── RECORDS PROVIDED ──
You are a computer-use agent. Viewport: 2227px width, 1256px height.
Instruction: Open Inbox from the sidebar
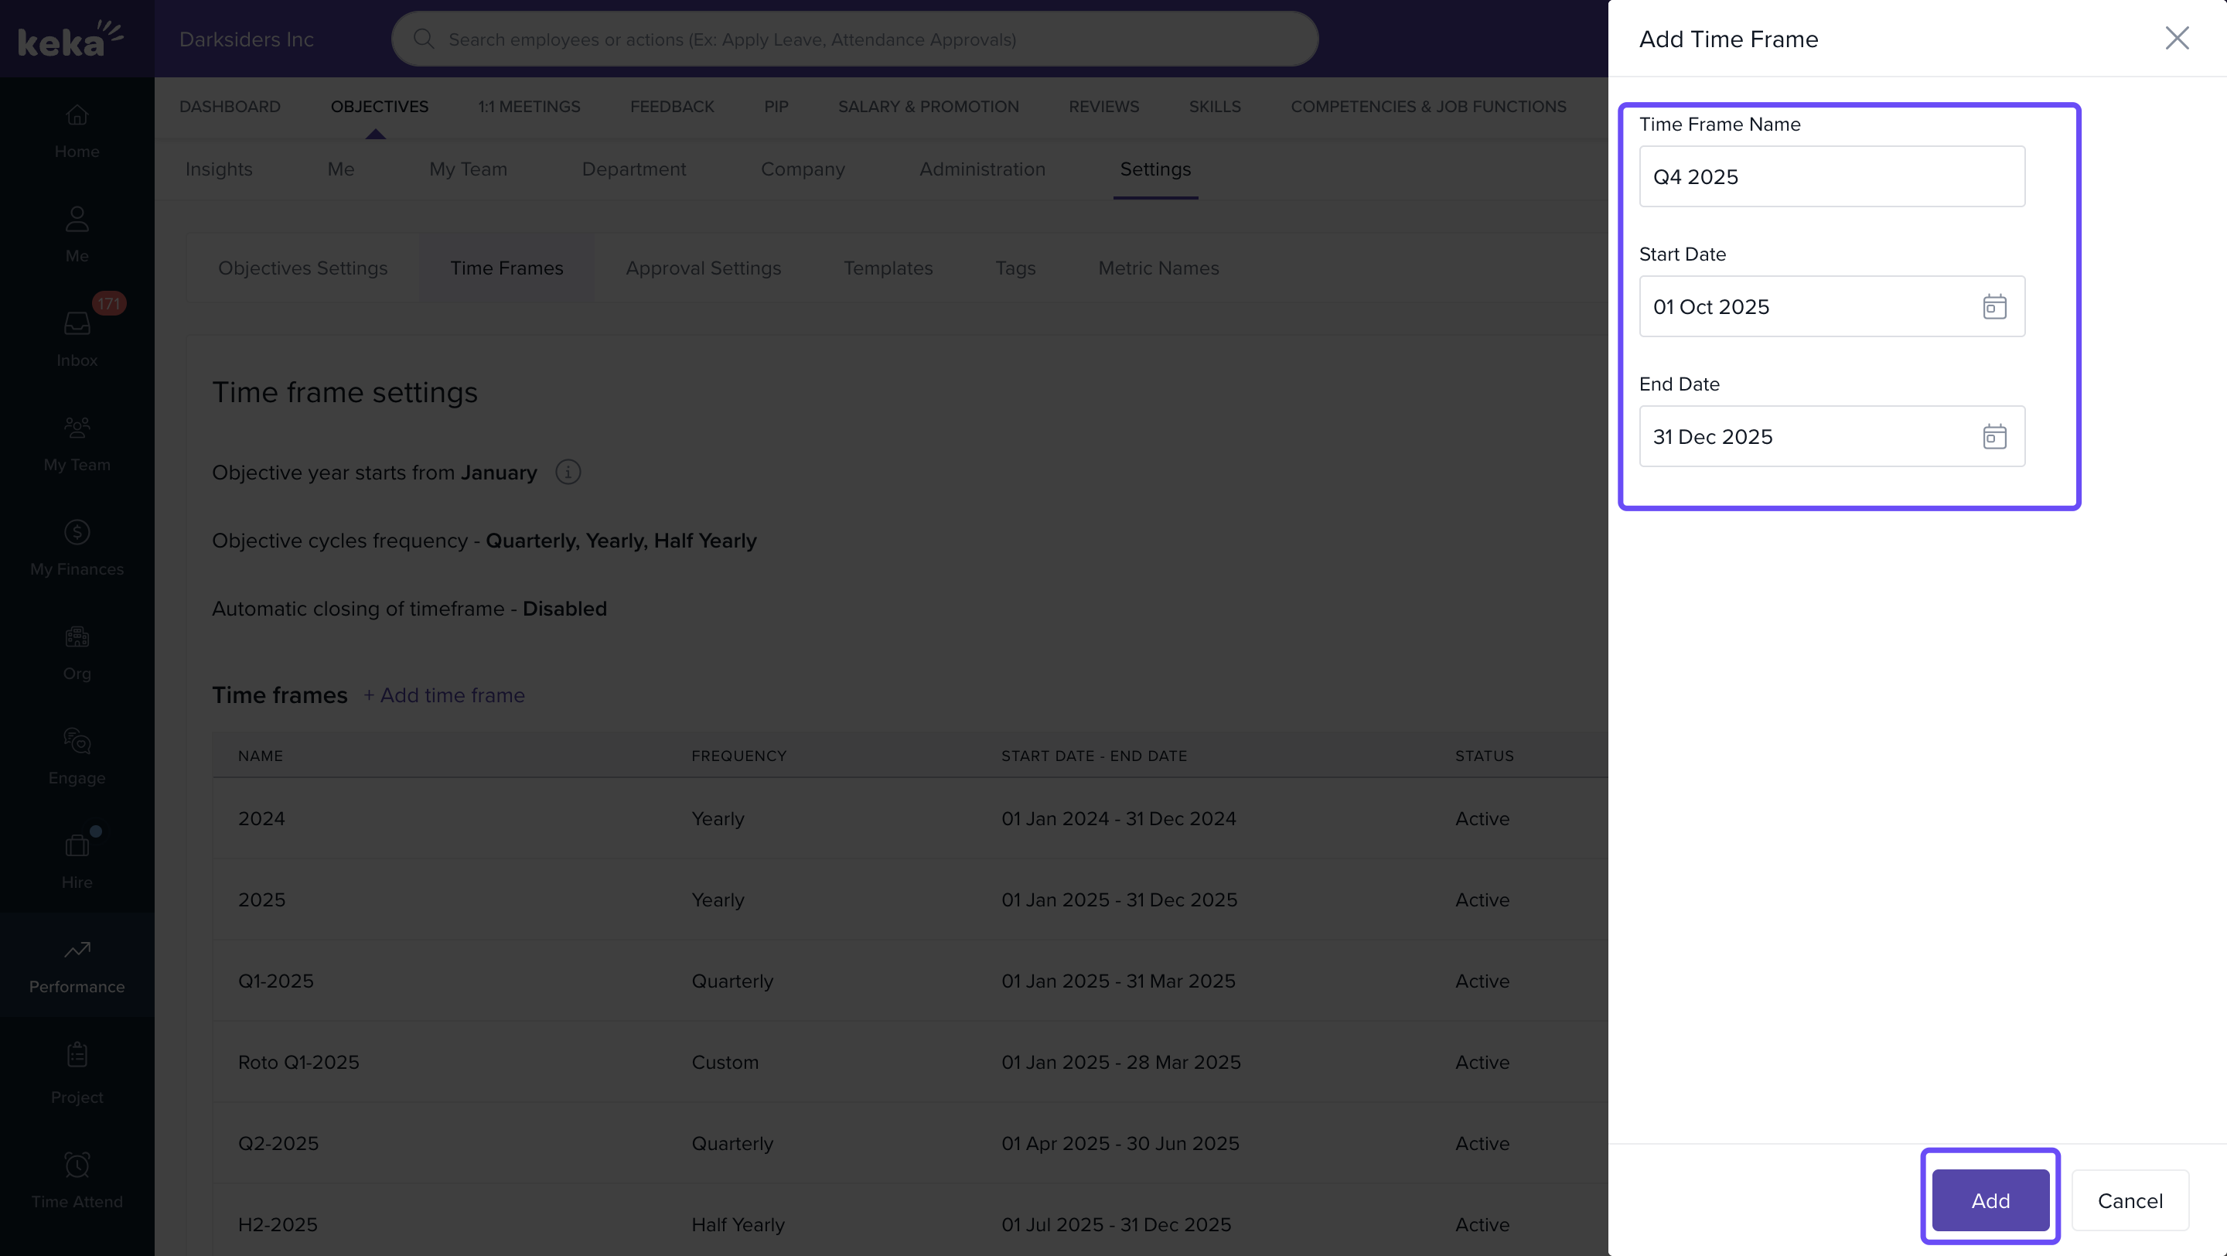pos(77,337)
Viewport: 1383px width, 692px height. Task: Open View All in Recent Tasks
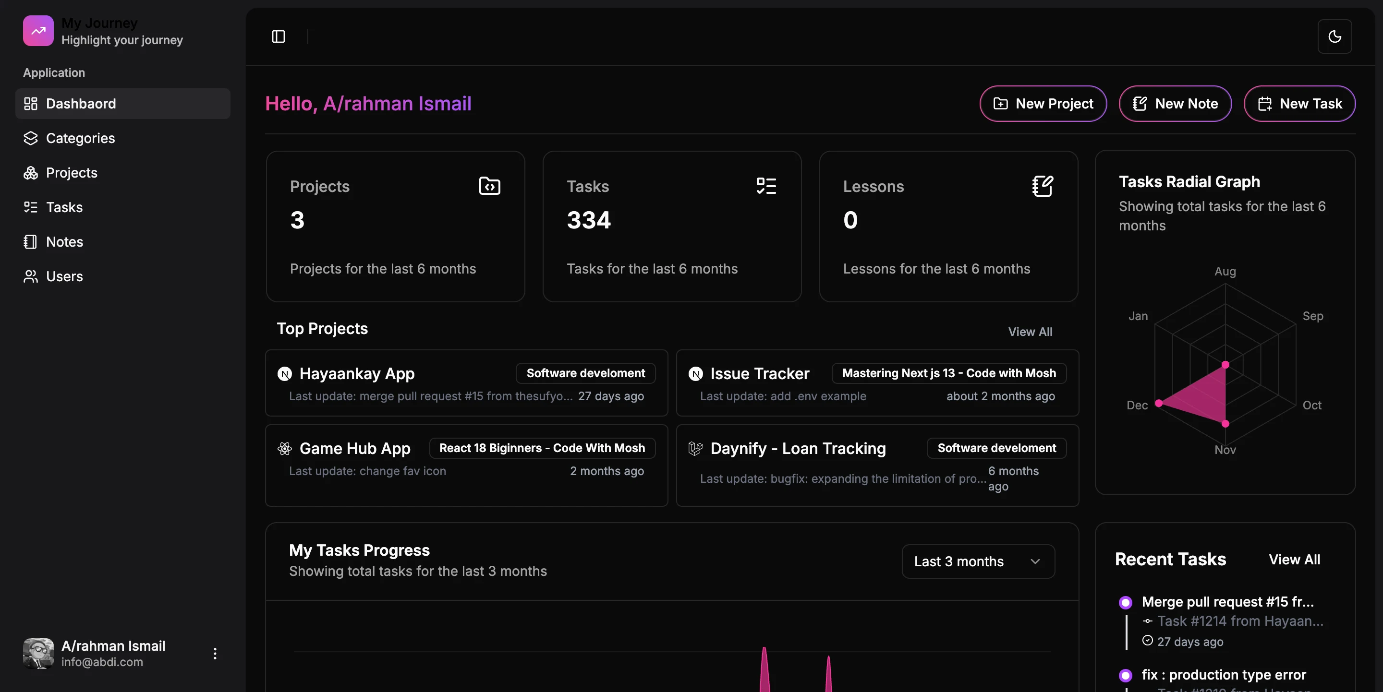[1295, 559]
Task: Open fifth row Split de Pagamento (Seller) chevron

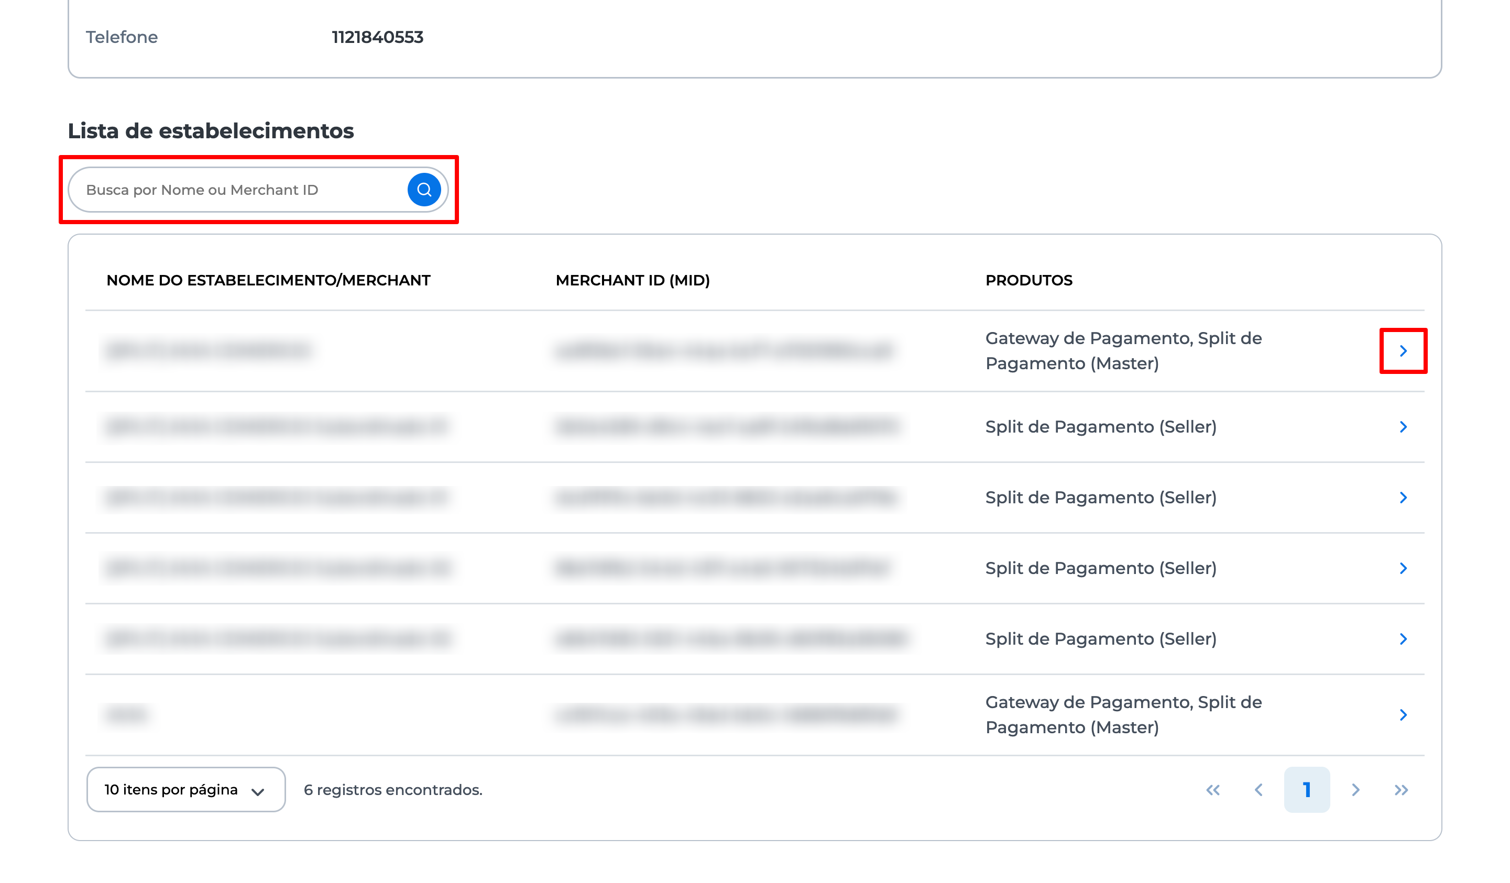Action: click(x=1403, y=639)
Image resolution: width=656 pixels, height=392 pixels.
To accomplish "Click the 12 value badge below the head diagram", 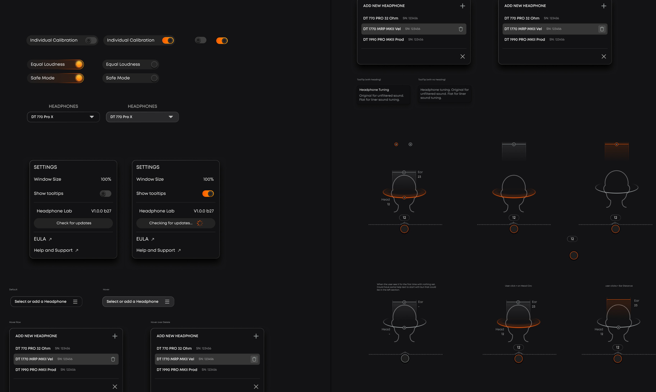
───
__REQUIREMENT__
For this task, give the full listing again verbatim and keep out every picture.

__RESPONSE TO THE TASK__
You are a computer-use agent. Viewport: 2227px width, 1256px height.
Instruction: Open Inbox from the sidebar
pos(77,337)
Viewport: 1383px width, 692px height. Task: Open View All in Recent Tasks
[1295, 559]
Task: Open fifth row Split de Pagamento (Seller) chevron

Action: click(x=1403, y=639)
Image resolution: width=656 pixels, height=392 pixels.
To accomplish "Click the 12 value badge below the head diagram", 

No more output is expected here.